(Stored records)

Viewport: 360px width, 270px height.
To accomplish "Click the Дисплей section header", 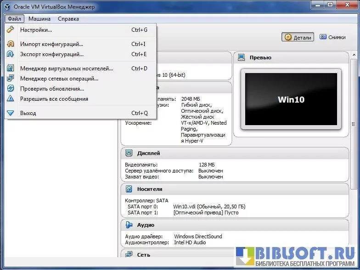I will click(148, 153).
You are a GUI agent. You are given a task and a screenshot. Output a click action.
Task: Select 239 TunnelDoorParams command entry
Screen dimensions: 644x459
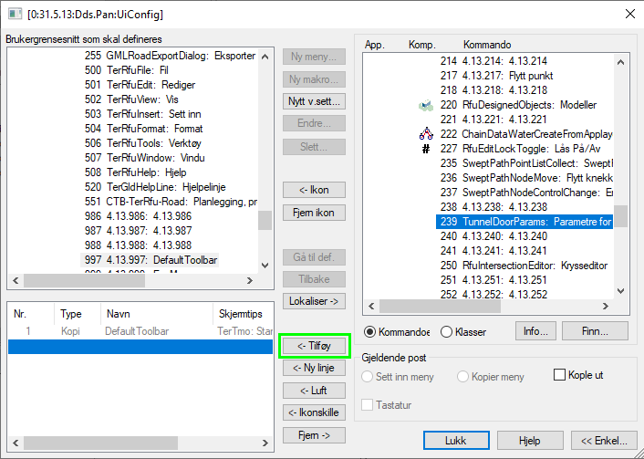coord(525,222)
...
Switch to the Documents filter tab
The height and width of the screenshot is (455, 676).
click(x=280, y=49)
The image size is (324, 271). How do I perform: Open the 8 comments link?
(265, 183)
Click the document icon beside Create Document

[WHAT THIS TASK INVOLVES]
Copy the lines above exactly. Start with the line containing "The image size", end with the line containing "Click the document", and include both.

[COMPLETED EXERCISE]
The image size is (324, 271). How do I perform: Open the 8 comments link?
(265, 183)
Click the document icon beside Create Document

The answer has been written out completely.